La France vient de décider la suspension "à titre conservatoire et temporaire des opérations militaires conjointes avec les forces maliennes ainsi que les missions nationales de conseil à leur profit". Cette annonce du ministère des Armées est un gros coup de pression sur le colonel Goïta qui, a l'issue d'un nouveau coup d'Etat, s'est propulsé à la tête du Mali. La décision fait suite aux propos du président français Emmanuel Macron qui évoquait l'éventuel retrait des troupes françaises du pays : "Je ne resterai pas aux côtés d'un pays où il n’y a plus de légitimité démocratique, ni de transition", a-t-il déclaré le 29 mai 2021 au Journal du Dimanche.
La nomination pressentie comme Premier ministre de Choguel Kokala Maïga, président du comité stratégique du mouvement M5, très critique vis-à-vis de la présence française, n'arrange rien à l'affaire.
La mission de Barkhane
Il s'agit là d'une remise en cause spectaculaire de la doctrine même de Barkhane, qui "repose sur une logique de partenariat avec les principaux pays de la bande sahélo-saharienne", selon les termes du ministère des Armées. Barkhane accompagne, mais les partenaires du G5-Sahel doivent s'approprier la lutte contre les groupes armés terroristes.

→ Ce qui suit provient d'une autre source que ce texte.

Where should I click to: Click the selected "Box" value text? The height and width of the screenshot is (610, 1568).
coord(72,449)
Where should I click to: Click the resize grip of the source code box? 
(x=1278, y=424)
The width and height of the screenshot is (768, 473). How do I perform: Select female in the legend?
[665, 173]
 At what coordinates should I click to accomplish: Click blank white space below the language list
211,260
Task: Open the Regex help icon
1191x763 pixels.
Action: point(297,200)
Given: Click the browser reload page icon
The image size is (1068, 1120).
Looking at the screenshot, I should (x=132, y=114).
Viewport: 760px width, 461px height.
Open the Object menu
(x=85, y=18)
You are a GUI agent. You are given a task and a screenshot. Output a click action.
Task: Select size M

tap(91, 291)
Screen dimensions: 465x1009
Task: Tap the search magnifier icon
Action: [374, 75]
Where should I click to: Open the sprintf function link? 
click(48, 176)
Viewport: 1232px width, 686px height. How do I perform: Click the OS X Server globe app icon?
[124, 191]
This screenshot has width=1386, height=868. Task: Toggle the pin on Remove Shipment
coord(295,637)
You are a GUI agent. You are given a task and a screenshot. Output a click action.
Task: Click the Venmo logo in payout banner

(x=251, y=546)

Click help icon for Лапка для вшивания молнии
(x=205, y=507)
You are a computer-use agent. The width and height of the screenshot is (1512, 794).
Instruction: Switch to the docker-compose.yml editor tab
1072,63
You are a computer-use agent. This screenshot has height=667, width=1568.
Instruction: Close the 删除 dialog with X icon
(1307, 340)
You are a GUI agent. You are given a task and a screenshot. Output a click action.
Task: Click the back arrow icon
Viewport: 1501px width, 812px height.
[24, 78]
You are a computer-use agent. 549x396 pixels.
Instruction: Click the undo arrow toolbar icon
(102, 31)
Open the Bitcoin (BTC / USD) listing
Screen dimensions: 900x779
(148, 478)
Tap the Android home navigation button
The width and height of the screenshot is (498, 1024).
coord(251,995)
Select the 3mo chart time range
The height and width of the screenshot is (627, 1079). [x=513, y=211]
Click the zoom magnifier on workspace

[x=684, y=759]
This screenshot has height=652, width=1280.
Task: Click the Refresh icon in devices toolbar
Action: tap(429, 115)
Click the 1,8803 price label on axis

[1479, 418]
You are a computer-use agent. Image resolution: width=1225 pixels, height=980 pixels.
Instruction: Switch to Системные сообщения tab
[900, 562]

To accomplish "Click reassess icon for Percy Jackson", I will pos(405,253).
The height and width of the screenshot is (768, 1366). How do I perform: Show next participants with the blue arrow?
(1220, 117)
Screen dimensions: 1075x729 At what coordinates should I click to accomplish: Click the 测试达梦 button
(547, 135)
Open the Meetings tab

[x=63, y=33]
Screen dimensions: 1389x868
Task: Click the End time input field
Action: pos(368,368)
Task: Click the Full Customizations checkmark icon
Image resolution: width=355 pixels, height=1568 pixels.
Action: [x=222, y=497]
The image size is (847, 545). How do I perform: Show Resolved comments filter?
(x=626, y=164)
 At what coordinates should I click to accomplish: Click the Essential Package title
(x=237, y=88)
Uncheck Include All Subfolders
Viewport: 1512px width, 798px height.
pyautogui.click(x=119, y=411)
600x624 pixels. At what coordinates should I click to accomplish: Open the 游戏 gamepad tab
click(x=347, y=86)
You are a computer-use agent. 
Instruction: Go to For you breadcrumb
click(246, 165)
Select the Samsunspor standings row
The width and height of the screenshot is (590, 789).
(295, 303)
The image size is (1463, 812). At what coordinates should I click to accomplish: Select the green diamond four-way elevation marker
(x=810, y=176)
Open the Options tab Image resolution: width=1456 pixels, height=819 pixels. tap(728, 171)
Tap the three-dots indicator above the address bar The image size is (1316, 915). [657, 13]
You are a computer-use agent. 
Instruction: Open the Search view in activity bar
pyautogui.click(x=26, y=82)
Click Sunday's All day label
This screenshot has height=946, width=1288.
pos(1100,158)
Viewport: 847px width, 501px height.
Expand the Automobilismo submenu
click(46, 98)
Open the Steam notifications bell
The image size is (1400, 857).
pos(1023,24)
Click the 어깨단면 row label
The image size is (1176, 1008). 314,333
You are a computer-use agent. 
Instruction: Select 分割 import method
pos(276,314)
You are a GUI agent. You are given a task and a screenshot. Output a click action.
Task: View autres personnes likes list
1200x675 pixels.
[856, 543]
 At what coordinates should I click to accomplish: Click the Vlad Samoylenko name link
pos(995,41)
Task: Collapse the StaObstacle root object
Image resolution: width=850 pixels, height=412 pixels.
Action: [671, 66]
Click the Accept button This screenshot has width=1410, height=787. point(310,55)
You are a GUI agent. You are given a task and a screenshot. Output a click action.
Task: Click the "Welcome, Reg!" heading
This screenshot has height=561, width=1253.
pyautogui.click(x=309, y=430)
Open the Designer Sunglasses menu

La décision semble également concerner la participation de la France à la Mission européenne de formation de l'armé malienne (EUTM Mali) lancée dès février 2013. Laquelle entraîne des unités avant leur déploiement en zone d'opérations, forme des cadres et des instructeurs. La France y concourt actuellement avec une vingtaine de militaires. 2 000 stagiaires sont formés chaque année.
Barkhane, qui opère seule, intervient également en appui aux opérations des forces partenaires. Cela veut dire des missions de reconnaissance communes, du soutien aérien, de la logistique. Récemment, les soldats maliens et français ont ainsi mené une mission de sécurisation dans l'ouest du Gourma malien. Les groupes armés terroristes y attaquent régulièrement la route qui relie Gao à Douentza.
Quelle suite ?
L'opinion publique malienne est largement convaincue de l'inefficacité de Barkhane dans la sécurisation du mali. "Mais c'est oublier que sa présence, aussi inefficace qu'elle puisse paraître, permet sans doute d'annihiler dans une certaine mesure la capacité d'expansion des groupes armés terroristes qui écument le nord du Mali", analyse le chercheur malien Boubacar Haidara dans The Conversation.
Certains observateurs voient dans la décision de la France de ne plus accompagner l'armée malienne le préambule du retrait des soldats français du Sahel. Mais dès à présent, c'est déjà un coup dur pour le pouvoir de Bamako. Il va devoir démontrer sa capacité à lutter seul contre les groupes armés terroristes. Or, confronté à la faiblesse son armée, Bamako ne peut clairement pas assumer cette mission en solitaire. Le colonel Goïta est bien placé pour le savoir.
Le bras de fer est désormais engagé, même si pour beaucoup cela relève plus d'une posture de la part de Paris. "Une décision à minima" estime Caroline Roussy, chercheuse à l'IRIS, citée par l'AFP. Selon elle, cela marque surtout "la volonté de peser dans la composition du nouveau gouvernement malien." Reste à savoir ce que le tout puissant colonel Goïta fera du message.